= Task description =
From the entries that follow, copy each line in which "will" appears.

+++

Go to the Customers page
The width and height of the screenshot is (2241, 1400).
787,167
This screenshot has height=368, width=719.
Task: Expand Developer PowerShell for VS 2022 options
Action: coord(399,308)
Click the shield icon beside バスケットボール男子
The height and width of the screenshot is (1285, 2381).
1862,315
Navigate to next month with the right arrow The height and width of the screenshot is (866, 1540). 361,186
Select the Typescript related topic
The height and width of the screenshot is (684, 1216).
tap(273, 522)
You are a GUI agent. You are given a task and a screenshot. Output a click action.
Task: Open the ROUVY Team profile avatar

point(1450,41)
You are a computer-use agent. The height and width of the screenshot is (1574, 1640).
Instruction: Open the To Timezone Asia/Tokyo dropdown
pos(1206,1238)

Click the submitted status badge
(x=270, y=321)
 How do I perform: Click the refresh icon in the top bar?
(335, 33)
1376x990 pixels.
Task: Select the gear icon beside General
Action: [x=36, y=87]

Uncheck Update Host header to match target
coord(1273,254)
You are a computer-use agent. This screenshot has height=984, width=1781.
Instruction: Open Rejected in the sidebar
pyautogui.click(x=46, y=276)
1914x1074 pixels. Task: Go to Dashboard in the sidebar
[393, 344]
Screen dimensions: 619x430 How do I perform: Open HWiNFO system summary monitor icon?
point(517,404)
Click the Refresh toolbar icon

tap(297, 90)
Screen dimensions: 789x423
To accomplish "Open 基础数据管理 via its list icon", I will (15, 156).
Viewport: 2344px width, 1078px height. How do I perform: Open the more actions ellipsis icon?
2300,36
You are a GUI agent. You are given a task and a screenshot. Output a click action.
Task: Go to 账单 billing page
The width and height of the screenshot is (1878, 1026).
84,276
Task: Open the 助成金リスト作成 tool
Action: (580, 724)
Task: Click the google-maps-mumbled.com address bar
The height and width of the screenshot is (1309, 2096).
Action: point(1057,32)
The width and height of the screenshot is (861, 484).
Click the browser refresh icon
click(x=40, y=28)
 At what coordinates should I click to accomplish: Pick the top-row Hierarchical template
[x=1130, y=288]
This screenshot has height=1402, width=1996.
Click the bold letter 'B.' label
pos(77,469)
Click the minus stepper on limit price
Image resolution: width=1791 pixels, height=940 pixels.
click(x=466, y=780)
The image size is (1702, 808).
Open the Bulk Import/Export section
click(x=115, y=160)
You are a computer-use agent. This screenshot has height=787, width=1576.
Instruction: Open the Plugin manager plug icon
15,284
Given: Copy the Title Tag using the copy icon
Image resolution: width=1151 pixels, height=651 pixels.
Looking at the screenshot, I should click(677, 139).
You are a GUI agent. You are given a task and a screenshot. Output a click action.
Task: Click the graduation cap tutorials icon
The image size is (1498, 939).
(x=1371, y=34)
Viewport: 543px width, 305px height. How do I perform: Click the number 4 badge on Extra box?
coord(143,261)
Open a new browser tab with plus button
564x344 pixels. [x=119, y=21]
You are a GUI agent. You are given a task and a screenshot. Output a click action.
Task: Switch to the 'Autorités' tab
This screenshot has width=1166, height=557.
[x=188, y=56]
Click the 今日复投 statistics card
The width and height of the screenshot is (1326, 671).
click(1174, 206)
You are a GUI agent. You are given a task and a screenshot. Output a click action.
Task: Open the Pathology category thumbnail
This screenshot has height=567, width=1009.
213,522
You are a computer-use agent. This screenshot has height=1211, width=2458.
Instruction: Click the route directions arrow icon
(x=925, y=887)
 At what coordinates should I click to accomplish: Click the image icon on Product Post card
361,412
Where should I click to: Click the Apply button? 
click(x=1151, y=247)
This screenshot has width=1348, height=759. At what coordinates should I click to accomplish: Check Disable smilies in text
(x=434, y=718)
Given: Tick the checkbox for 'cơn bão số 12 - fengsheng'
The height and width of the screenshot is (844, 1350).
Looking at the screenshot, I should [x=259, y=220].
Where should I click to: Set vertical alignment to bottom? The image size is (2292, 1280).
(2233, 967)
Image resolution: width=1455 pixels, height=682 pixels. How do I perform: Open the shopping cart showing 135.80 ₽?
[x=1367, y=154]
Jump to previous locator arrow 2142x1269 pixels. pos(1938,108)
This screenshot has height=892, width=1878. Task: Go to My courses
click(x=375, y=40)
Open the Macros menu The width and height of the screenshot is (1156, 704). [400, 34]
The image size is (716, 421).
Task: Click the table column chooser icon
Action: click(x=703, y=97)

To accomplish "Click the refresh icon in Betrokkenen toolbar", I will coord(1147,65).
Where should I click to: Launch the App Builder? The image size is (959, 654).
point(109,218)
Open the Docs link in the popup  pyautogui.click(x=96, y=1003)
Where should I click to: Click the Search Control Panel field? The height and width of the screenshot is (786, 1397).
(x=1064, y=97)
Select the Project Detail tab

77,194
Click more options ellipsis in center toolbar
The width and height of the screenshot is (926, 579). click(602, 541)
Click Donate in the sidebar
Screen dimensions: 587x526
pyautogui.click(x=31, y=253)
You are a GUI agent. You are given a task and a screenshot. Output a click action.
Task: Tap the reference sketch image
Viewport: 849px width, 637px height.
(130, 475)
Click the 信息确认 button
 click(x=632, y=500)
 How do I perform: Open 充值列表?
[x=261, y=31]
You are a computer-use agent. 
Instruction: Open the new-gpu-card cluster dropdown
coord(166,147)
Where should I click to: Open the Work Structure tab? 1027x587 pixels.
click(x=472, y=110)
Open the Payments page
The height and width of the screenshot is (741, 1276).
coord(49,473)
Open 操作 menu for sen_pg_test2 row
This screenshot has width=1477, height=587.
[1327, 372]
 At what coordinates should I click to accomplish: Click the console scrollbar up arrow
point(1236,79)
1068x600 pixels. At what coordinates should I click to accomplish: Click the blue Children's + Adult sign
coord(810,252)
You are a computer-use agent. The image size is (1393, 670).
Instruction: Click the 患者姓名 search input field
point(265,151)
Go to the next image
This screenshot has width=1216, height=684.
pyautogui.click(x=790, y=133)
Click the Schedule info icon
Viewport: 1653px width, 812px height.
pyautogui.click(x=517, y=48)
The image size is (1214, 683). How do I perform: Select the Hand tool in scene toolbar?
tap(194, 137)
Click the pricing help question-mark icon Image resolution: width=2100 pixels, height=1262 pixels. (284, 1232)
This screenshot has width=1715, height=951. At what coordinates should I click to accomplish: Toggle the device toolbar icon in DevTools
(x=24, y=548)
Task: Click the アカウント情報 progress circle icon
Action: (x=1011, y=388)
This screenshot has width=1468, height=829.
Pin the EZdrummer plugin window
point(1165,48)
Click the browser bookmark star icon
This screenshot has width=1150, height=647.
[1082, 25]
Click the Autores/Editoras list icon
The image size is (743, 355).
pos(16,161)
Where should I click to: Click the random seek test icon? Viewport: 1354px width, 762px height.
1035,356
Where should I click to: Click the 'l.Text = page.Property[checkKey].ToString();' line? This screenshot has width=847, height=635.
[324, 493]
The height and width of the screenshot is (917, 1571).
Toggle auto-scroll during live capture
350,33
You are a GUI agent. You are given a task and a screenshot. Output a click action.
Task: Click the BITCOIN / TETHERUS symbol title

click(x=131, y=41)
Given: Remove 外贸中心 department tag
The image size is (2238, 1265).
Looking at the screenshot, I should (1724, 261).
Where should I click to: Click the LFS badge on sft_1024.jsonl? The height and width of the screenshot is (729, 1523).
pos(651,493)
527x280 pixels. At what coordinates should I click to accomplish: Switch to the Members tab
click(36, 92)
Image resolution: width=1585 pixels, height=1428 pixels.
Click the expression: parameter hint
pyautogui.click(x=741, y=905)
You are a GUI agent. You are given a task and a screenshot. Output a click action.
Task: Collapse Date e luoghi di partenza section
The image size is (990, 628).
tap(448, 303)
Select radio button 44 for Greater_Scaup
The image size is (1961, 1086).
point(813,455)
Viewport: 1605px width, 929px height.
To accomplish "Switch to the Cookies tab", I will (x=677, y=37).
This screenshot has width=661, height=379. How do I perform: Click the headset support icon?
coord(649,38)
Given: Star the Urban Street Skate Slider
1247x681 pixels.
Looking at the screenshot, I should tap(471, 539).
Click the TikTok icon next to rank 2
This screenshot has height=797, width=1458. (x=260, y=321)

+++

= Reply =
To accomplish "Open 基础数据管理 via its list icon", I will (15, 156).
To accomplish "Click the refresh icon in Betrokkenen toolbar", I will coord(1147,65).
To accomplish "Switch to the Cookies tab", I will (x=677, y=37).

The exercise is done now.